§ Exercise objective: What is needed is an exact retyping of the records below, from the first line through the line that contains "[instagram] (1095, 906)".

· · · · ·

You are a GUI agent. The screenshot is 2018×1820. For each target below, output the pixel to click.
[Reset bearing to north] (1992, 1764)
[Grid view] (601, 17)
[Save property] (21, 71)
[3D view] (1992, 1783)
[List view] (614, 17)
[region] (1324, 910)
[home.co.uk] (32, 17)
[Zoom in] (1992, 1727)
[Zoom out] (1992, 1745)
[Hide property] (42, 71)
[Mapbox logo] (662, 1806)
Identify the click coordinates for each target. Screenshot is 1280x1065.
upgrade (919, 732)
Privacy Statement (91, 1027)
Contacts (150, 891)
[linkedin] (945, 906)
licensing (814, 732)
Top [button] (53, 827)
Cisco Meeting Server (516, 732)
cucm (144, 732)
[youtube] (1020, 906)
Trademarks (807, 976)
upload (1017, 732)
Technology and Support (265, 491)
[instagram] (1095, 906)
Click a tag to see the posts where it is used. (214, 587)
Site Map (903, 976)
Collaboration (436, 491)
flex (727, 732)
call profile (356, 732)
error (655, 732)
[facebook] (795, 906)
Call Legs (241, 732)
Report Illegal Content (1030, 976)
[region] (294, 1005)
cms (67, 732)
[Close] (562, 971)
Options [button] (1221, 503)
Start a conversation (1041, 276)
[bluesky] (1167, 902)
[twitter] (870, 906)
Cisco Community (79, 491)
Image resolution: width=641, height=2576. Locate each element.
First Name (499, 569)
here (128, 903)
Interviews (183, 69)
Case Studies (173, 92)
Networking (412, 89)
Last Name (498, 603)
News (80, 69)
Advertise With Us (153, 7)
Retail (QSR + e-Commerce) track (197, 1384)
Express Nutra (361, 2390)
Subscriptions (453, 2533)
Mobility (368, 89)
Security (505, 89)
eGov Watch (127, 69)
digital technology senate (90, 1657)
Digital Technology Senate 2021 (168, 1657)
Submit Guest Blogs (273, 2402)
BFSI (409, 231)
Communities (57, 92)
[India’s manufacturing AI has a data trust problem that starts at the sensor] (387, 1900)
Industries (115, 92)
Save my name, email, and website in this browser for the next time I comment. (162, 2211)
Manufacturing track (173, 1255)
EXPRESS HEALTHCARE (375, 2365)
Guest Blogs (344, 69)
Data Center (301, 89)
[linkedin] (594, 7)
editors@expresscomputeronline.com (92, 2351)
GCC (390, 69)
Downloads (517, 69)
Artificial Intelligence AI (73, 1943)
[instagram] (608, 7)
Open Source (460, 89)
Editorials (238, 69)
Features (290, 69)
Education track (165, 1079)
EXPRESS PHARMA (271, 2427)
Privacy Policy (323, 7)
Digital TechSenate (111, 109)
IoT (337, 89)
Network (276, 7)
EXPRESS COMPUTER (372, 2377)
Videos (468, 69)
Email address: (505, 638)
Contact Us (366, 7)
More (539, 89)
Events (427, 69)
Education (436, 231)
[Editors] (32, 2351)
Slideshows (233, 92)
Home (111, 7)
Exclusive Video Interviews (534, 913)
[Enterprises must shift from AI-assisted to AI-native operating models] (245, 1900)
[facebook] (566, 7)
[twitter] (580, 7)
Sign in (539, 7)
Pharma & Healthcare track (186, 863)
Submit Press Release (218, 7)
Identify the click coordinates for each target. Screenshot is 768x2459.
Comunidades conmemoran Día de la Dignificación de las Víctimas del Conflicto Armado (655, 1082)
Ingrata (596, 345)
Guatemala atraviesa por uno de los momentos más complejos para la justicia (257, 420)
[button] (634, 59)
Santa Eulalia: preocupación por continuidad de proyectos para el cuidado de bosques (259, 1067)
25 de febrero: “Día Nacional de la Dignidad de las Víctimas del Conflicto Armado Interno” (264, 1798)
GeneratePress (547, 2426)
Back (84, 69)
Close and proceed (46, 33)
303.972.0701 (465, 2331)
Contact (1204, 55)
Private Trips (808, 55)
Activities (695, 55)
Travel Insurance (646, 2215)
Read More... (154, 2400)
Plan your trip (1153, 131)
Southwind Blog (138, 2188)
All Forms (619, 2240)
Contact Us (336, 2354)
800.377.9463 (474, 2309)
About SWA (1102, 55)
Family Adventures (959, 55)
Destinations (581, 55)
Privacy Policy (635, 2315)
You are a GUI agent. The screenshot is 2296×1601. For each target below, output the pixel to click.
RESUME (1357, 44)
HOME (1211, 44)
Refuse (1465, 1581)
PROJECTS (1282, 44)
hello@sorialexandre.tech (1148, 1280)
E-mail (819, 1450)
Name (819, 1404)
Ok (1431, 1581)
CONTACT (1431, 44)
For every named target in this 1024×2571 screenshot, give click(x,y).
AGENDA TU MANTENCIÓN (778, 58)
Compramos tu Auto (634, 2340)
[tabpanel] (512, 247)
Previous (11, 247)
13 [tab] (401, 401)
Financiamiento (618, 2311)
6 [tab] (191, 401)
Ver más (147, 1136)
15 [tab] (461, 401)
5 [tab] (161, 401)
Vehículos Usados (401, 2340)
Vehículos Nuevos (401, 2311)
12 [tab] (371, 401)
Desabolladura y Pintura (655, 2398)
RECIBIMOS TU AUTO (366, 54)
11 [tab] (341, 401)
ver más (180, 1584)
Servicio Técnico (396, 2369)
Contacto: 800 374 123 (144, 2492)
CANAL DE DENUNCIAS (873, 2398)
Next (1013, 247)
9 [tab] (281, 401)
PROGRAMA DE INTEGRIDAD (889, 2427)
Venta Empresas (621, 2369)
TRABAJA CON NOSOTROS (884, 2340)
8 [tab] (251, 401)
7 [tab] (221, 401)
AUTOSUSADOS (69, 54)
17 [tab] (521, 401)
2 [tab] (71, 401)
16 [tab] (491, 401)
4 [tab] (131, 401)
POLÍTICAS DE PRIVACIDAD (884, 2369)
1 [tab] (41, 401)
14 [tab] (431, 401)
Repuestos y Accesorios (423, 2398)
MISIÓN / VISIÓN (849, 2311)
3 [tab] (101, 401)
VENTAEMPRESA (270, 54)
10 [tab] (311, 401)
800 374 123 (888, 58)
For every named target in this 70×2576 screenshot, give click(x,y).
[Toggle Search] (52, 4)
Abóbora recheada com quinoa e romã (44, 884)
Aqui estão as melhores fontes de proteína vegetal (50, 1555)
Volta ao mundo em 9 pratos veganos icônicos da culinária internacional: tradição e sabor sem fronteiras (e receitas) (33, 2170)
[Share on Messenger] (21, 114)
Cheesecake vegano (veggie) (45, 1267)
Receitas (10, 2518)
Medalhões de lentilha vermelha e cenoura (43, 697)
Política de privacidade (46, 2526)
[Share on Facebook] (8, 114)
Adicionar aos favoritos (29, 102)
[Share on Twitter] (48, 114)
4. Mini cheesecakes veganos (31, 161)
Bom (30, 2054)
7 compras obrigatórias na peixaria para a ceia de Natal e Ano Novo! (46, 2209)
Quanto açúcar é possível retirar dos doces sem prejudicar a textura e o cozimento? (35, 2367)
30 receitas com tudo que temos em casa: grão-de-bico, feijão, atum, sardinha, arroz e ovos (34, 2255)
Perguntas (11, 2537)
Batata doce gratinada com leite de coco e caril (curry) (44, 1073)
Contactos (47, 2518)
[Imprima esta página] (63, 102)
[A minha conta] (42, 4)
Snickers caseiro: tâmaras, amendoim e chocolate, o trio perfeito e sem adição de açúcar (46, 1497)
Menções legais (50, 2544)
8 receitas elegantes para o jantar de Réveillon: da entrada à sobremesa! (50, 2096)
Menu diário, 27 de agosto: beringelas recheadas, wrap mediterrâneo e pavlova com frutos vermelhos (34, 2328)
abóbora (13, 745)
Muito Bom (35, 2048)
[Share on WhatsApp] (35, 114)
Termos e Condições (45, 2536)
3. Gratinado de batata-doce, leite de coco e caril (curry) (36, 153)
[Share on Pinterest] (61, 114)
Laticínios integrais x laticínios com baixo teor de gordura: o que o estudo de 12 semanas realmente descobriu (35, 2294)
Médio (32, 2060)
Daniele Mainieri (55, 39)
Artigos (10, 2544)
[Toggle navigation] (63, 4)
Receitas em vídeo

· · · · ·

§ Solution for this exercise:
You are a GUI agent. The screenshot is 2018×1820. For each target below, output the pixel to click.
[Reset bearing to north] (1992, 1764)
[Grid view] (601, 17)
[Save property] (21, 71)
[3D view] (1992, 1783)
[List view] (614, 17)
[region] (1324, 910)
[home.co.uk] (32, 17)
[Zoom in] (1992, 1727)
[Zoom out] (1992, 1745)
[Hide property] (42, 71)
[Mapbox logo] (662, 1806)
Identify the click coordinates for each target. Screenshot is 1280x1065.
upgrade (919, 732)
Privacy Statement (91, 1027)
Contacts (150, 891)
[linkedin] (945, 906)
licensing (814, 732)
Top [button] (53, 827)
Cisco Meeting Server (516, 732)
cucm (144, 732)
[youtube] (1020, 906)
Trademarks (807, 976)
upload (1017, 732)
Technology and Support (265, 491)
[instagram] (1095, 906)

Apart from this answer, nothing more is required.